Incontinence-associated dermatitis emerged as a key consequence of bladder dysfunction at night. The prevalence of moisture-associated skin damage during sub-acute hospitalization is at least 22%, but increases markedly in the presence of faecal incontinence [20,21]. Nursing care helps to supplement the skin’s barrier function in reducing the irritation from the chemicals contained in both urine and faeces on the lipid layer in the outer epidermis. Regular change of containment products at night, followed by cleaning and protection of the skin avoids skin breakdown. Since changes to skin can occur after any prolonged contact with urine / faeces preventative care is a priority [22-24].
Nocturia is often considered ‘normal part of aging’ and thus not interesting in a hospital setting. Therefore, it is difficult to establish all the variables behind the attributable cost in a hospital setting. This study should be supported by a prospective observational study following older hospitalized patients to validated the concept pool.

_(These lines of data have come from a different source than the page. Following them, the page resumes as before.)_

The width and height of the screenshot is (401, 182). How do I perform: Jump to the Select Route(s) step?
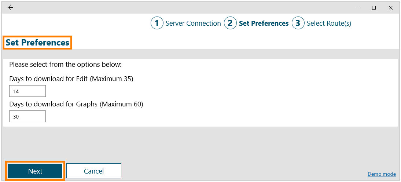[x=329, y=23]
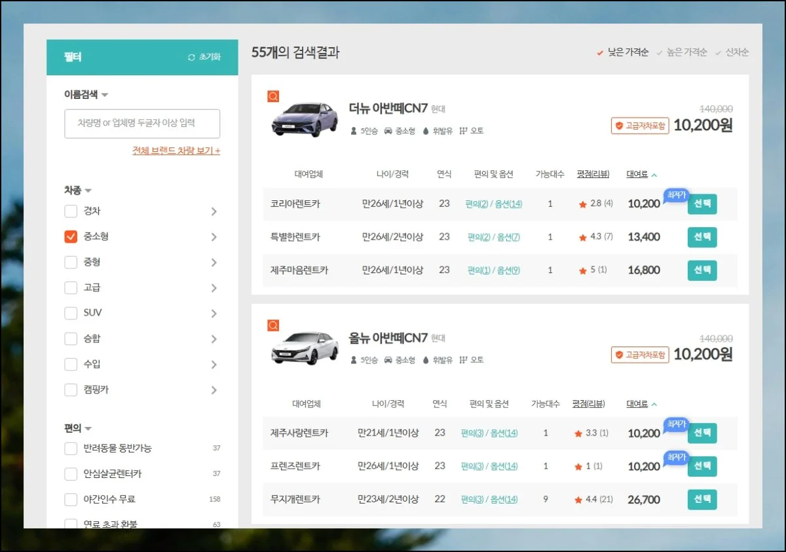Uncheck the 중소형 car type filter
The width and height of the screenshot is (786, 552).
click(x=71, y=236)
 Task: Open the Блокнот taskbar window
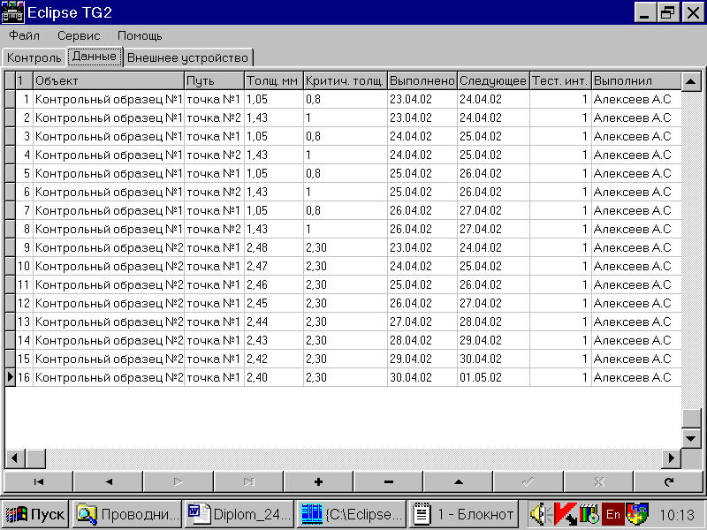(465, 513)
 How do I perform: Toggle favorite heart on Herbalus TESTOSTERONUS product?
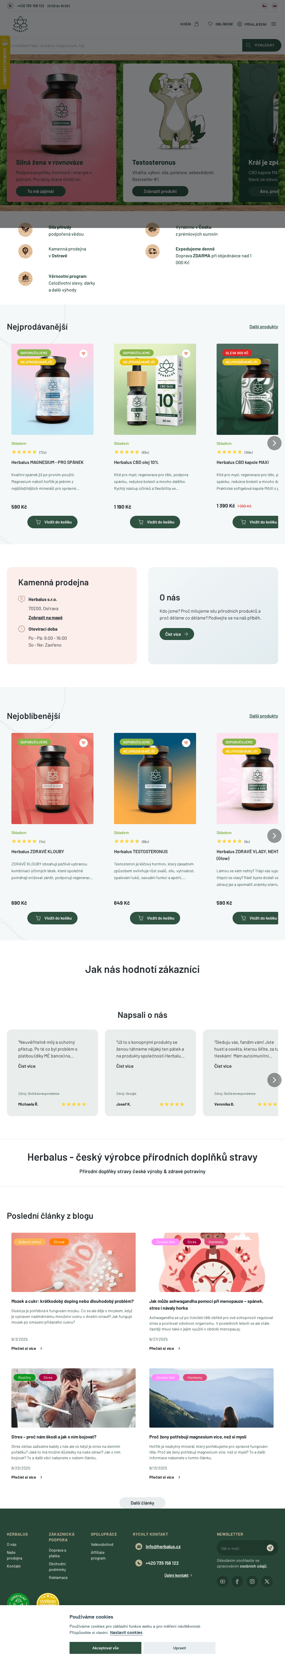pyautogui.click(x=186, y=742)
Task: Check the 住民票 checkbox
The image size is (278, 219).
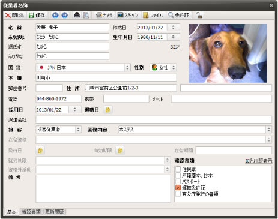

There is currently low expectation that LUTS in older inpatients can be improved during hospitalization. Recognition and evaluation of LUTS during the day, followed by diagnostic testing to identify pathophysiology is not routine during hospitalization. However, health services are becoming aware of the need to implement better care for older patients with bladder dysfunction. Implementation of a new model of care for older hospitalized individuals who have coexisting nocturnal urinary tract symptoms is needed. One of the key drivers to sustaining change will be demonstration of cost effectiveness [25].
Conclusion
This study has identified a concept pool from which to develop a cost model to measure the cost benefit of improving continence care at night in older people admitted to hospital.